Towards AutoAI: Optimizing a Machine Learning System with Black-box and Differentiable Components

Published: 02 May 2024, Last Modified: 25 Jun 2024ICML 2024 PosterEveryoneRevisionsBibTeXCC BY 4.0
Abstract: *Machine learning* (ML) models in the real world typically do not exist in isolation. They are usually part of a complex system (e.g., healthcare systems, self-driving cars) containing multiple ML and *black-box* components. The problem of optimizing such systems, which we refer to as *automated AI* (AutoAI), requires us to *jointly* train all ML components together and presents a significant challenge because the number of system parameters is extremely high and the system has no analytical form.
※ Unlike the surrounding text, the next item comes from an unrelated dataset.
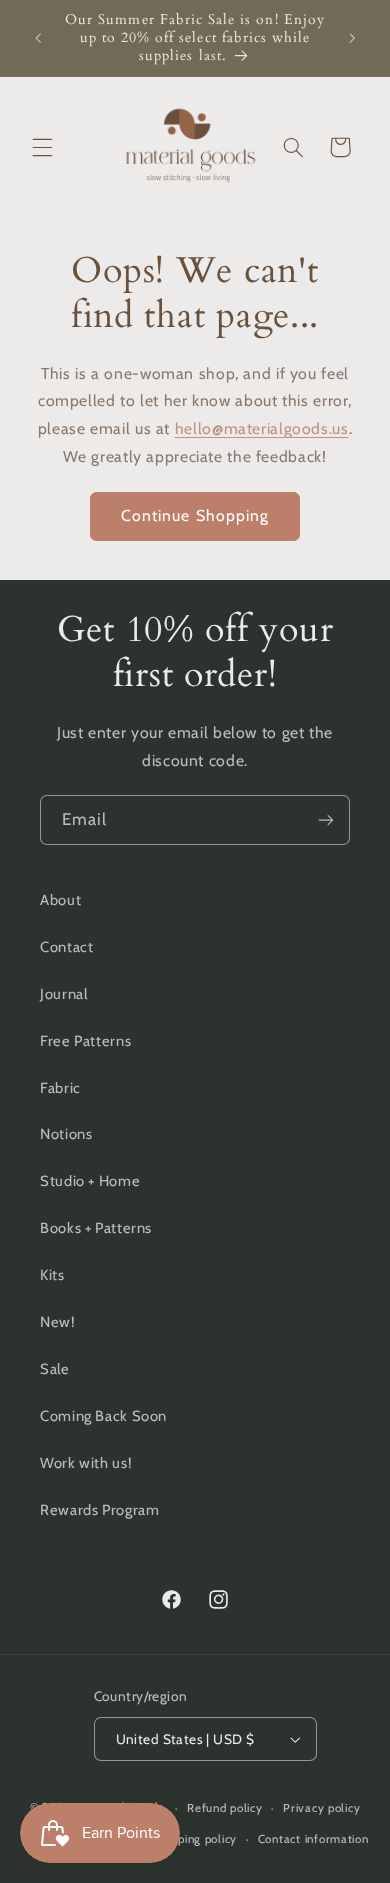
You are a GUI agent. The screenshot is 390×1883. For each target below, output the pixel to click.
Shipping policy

To circumvent this, we introduce a novel algorithm called A-BAD-BO which uses each ML component's local loss as an auxiliary indicator for system performance. A-BAD-BO uses *Bayesian optimization* (BO) to optimize the local loss configuration of a system in a smaller dimensional space and exploits the differentiable structure of ML components to recover optimal system parameters from the optimized configuration. We show A-BAD-BO converges to optimal system parameters by showing that it is *asymptotically no regret*. We use A-BAD-BO to optimize several synthetic and real-world complex systems, including a prompt engineering pipeline for *large language models* containing millions of system parameters. Our results demonstrate that A-BAD-BO yields better system optimality than gradient-driven baselines and is more sample-efficient than pure BO algorithms.